|Julian Arguelles directing Phronesis and the Frankfurt Radio Big Band
Photo credit: Cat Munro
Phronesis with the Frankfurt Radio Big Band.
(Milton Court. 22 November. 2015 EFG LJF. Review by Jon Turney)
If ever a piano trio seemed complete unto itself, Phronesis surely do. Jasper Høiby’s bass can double a piano line as readily as laying down a rhythmic figure that is as insistent as it is hard to follow. Anton Eger has equal rhythmic panache allied to an orchestral concept of percussion. Ivo Neame on piano brings improvisational prowess that keeps the other two constantly on their toes.

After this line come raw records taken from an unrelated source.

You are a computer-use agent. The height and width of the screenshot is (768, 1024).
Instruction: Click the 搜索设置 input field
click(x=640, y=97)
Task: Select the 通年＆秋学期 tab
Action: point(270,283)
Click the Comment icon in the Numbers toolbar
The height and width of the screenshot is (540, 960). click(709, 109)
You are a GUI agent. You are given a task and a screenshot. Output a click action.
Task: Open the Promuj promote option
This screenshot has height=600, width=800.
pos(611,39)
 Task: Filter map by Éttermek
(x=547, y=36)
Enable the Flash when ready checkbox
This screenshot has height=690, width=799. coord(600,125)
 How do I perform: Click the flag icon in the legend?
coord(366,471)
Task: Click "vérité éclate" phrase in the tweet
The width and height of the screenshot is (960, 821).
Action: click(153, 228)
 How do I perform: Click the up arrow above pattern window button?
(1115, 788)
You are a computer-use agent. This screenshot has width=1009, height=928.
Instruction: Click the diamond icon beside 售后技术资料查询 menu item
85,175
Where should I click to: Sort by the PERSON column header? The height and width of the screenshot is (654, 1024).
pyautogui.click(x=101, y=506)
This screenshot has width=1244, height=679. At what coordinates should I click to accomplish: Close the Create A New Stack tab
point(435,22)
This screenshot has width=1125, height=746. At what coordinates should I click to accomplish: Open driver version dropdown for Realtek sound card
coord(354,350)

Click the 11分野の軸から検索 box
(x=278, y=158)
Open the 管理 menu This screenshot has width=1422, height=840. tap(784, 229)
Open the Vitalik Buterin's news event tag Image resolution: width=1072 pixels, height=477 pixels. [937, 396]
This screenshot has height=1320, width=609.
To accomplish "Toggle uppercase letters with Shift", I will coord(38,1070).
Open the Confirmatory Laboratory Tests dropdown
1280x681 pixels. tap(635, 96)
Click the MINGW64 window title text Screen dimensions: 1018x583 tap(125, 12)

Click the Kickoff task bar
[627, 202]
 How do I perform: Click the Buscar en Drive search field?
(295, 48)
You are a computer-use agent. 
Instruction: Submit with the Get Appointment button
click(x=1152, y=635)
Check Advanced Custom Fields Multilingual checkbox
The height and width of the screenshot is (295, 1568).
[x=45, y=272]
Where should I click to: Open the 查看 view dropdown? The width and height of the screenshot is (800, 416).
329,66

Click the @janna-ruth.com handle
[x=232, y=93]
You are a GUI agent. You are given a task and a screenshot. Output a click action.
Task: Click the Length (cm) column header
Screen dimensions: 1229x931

Still, good music is always generative, as this gig confirmed most satisfyingly. For their tenth anniversary, the trio celebrated with a commission for Julian Argüelles to arrange some of their back catalogue for the Frankfurt Radio Big Band. The results, at a debut gig in Germany and this London Jazz Festival show, were magnificent.
The trio have always had compositional flair to match their improvisational fervour and Argüelles must have had a taxing time selecting which pieces, and which elements of each piece, to highlight. He remarked on how much detail there is in the trio’s music. That’s not rare in a jazz group but certainly a challenge for one trying to find room to add to their work.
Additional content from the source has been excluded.